§ **GOAL OF THE EXERCISE**:
Transcribe the closing lines of the listing exactly, starting at the one that contains "Instruction: Click Independiente's" and including the last.

§ **RECORD EXTRACTS**:
%%
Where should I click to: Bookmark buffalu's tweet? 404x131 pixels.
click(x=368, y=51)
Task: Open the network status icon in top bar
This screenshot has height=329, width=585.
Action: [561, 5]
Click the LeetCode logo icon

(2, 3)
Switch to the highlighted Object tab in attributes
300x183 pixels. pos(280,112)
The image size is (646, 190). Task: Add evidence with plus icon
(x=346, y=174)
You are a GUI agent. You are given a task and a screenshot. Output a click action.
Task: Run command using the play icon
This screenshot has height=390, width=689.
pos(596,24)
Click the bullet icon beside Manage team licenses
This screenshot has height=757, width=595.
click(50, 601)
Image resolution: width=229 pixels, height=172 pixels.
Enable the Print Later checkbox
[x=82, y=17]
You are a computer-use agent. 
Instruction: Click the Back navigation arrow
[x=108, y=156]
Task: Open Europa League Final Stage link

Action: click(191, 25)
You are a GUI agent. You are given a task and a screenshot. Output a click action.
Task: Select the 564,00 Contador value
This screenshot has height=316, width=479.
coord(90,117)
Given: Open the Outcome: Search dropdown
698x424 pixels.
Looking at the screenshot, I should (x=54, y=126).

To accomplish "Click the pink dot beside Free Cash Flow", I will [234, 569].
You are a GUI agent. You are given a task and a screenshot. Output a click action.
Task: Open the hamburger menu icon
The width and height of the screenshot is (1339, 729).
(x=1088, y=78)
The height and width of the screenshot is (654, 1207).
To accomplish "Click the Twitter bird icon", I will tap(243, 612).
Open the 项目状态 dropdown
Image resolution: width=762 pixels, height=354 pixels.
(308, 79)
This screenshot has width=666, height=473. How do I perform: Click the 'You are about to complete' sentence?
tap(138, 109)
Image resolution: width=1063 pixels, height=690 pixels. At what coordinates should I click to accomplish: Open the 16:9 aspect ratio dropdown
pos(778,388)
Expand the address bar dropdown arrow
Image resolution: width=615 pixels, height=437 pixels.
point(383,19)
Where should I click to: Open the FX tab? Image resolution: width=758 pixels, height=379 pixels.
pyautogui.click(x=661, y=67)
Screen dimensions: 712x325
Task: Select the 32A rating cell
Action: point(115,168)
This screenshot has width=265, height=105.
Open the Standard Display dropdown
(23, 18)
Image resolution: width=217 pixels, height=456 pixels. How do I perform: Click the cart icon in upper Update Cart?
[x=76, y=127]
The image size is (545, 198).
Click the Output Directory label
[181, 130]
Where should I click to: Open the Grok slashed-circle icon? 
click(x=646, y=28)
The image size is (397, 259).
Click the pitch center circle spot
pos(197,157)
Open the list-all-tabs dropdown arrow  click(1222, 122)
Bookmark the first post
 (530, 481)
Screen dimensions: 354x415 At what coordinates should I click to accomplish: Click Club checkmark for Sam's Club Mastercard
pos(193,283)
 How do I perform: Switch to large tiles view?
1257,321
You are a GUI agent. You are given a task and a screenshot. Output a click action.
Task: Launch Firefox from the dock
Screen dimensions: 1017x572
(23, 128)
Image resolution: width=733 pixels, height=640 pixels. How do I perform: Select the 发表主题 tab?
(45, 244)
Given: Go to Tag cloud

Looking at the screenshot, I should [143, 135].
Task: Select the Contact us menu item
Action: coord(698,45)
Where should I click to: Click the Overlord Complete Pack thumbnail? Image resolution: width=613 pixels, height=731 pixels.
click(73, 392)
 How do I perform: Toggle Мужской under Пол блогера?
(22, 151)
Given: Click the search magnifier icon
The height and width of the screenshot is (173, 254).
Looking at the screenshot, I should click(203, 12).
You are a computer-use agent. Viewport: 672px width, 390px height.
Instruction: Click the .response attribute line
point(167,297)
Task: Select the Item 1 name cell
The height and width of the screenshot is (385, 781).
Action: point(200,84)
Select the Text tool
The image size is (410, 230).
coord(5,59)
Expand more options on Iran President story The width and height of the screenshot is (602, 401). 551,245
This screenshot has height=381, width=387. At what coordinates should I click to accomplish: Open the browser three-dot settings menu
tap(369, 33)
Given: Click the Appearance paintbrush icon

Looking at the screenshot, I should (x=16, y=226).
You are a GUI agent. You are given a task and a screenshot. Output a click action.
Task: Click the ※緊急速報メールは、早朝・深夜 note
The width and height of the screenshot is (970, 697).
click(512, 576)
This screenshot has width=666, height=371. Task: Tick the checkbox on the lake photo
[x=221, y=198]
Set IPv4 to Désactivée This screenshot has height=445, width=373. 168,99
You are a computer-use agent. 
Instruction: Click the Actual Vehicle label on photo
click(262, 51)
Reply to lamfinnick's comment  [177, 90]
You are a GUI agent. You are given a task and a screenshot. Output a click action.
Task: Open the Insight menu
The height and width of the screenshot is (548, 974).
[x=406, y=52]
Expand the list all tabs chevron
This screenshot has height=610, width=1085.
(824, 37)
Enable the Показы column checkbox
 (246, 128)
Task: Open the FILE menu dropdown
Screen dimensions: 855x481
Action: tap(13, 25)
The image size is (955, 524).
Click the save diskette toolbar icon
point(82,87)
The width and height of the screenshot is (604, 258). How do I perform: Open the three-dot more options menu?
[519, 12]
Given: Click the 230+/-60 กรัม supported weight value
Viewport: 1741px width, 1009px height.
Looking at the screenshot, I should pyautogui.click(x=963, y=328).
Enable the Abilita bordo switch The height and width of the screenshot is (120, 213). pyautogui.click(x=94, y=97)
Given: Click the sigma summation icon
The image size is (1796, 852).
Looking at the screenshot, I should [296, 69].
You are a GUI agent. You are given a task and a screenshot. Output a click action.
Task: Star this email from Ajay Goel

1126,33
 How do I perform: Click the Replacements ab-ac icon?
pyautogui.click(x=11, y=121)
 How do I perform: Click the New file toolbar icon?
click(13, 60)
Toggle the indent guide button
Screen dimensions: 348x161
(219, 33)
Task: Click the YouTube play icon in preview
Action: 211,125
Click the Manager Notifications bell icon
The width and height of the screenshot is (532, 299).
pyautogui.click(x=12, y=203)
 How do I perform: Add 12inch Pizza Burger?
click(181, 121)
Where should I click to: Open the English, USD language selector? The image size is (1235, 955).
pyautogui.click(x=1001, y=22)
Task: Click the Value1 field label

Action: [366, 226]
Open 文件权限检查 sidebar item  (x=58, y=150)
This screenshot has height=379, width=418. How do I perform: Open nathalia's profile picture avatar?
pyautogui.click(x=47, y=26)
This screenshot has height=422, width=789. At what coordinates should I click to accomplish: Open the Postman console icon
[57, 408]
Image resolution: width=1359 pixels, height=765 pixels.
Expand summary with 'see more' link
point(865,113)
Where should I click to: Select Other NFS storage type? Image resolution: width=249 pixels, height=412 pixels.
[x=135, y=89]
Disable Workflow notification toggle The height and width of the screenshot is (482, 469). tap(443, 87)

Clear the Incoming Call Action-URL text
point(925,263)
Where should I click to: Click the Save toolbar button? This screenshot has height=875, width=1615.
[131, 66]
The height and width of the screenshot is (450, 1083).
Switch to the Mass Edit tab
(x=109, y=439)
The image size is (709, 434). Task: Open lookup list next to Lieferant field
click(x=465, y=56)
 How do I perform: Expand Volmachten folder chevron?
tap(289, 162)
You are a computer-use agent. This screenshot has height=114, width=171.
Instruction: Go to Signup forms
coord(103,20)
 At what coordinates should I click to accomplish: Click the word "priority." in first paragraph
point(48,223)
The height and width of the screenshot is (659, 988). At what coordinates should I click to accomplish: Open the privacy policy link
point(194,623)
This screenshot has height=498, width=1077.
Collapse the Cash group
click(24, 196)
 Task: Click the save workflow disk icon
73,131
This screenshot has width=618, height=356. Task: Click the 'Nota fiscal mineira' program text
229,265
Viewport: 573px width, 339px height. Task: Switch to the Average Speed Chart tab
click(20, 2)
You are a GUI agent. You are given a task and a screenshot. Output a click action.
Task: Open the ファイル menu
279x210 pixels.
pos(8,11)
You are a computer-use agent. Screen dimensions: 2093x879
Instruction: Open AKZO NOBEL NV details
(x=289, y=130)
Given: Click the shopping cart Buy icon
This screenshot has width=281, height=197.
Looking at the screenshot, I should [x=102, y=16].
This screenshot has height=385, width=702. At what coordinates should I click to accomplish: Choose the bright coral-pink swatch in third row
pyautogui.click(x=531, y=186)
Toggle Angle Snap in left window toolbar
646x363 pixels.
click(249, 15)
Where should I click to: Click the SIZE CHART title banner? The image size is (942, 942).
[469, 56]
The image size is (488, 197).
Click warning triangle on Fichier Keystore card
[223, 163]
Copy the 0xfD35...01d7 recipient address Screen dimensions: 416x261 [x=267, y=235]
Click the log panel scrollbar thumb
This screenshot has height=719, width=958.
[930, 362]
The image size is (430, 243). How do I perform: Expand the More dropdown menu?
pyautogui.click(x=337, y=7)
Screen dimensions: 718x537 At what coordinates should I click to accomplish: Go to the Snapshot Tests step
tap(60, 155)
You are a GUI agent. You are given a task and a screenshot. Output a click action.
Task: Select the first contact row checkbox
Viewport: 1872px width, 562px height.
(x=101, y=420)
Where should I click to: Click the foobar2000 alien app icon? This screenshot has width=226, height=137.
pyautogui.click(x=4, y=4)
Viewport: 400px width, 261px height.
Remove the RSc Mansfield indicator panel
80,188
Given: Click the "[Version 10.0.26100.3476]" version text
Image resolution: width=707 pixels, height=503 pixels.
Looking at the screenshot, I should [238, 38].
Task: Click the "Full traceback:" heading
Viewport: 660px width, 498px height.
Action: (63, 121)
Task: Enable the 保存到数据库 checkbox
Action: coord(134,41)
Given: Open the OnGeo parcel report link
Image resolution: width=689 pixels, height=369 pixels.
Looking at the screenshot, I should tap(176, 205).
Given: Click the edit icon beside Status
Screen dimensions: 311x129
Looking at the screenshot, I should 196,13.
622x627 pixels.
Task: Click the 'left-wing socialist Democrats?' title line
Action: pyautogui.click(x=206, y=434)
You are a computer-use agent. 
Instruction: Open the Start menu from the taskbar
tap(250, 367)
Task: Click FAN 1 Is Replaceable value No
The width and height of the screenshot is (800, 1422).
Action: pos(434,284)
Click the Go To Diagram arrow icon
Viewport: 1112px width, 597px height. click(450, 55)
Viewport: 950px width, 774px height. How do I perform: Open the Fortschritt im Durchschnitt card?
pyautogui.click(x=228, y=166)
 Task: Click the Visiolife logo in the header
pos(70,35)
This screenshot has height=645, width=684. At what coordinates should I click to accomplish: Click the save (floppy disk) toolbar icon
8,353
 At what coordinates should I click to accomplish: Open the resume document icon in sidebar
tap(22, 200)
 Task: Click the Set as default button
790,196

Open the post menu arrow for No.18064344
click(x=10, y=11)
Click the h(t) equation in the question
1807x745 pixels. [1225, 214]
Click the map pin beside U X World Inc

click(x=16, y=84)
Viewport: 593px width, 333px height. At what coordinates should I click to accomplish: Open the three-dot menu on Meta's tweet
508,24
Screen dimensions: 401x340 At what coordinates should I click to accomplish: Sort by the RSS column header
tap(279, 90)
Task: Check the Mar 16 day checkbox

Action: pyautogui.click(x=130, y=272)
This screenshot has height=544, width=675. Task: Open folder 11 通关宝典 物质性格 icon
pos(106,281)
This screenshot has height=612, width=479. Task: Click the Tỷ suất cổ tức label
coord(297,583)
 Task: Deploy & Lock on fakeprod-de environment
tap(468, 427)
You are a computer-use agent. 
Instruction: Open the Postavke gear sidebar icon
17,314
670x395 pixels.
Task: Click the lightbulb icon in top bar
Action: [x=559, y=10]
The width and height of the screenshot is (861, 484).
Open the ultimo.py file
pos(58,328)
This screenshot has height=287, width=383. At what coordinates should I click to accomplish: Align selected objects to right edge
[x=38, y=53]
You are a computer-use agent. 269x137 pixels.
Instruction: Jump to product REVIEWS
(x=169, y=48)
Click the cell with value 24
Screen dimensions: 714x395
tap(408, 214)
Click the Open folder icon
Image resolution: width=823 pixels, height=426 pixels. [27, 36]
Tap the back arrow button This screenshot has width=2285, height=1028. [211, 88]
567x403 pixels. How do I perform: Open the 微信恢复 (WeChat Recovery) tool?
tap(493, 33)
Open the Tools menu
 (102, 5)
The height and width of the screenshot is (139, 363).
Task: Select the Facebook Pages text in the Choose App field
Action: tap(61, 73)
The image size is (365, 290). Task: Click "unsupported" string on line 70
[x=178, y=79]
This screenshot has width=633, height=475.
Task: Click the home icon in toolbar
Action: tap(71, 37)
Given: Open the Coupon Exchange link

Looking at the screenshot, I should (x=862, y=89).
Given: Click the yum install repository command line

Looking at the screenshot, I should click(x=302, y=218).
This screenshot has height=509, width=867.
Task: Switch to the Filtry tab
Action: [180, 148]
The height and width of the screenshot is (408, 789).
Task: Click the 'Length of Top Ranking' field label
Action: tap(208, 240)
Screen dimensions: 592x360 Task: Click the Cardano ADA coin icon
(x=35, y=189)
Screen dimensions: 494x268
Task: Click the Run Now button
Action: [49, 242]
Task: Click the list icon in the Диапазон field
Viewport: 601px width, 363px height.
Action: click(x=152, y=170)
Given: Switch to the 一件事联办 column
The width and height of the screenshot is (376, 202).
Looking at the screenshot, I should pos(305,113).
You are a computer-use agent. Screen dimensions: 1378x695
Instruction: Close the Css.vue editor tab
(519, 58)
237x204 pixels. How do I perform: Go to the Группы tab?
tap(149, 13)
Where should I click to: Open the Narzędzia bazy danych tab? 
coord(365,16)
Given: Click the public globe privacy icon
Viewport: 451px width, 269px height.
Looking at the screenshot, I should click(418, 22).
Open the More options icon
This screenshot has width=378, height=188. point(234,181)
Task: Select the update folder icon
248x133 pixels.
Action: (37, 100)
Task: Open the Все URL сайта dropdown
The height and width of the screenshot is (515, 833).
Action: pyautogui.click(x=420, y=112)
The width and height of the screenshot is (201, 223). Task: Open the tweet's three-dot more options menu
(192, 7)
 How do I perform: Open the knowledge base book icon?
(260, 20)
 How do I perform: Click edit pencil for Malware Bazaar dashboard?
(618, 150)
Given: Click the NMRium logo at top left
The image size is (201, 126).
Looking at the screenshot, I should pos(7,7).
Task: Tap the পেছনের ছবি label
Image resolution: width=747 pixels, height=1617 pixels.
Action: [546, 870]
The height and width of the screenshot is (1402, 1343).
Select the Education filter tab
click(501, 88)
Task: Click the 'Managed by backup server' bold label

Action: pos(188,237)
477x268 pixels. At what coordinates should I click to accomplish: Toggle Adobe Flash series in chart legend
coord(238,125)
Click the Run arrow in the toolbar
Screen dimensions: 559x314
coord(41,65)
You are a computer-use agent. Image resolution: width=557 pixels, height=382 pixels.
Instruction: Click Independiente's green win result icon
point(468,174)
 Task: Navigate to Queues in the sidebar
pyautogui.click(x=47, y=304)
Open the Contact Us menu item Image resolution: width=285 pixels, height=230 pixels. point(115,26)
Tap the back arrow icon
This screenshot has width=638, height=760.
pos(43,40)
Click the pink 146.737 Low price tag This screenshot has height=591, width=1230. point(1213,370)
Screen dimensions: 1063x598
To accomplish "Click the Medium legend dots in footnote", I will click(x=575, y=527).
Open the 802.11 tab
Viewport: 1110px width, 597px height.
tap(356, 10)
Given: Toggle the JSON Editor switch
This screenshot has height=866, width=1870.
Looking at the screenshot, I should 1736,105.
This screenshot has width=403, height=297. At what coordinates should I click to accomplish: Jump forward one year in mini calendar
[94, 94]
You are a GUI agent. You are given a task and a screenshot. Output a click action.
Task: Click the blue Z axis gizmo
%%
§ **SOLUTION**:
Instruction: Click Independiente's green win result icon
point(468,174)
 Task: Navigate to Queues in the sidebar
pyautogui.click(x=47, y=304)
Open the Contact Us menu item Image resolution: width=285 pixels, height=230 pixels. point(115,26)
Tap the back arrow icon
This screenshot has width=638, height=760.
pos(43,40)
Click the pink 146.737 Low price tag This screenshot has height=591, width=1230. point(1213,370)
Screen dimensions: 1063x598
To accomplish "Click the Medium legend dots in footnote", I will click(x=575, y=527).
Open the 802.11 tab
Viewport: 1110px width, 597px height.
tap(356, 10)
Given: Toggle the JSON Editor switch
This screenshot has height=866, width=1870.
Looking at the screenshot, I should 1736,105.
This screenshot has width=403, height=297. At what coordinates should I click to accomplish: Jump forward one year in mini calendar
[94, 94]
You are a GUI agent. You are given a task and a screenshot. Output a click action.
Task: Click the blue Z axis gizmo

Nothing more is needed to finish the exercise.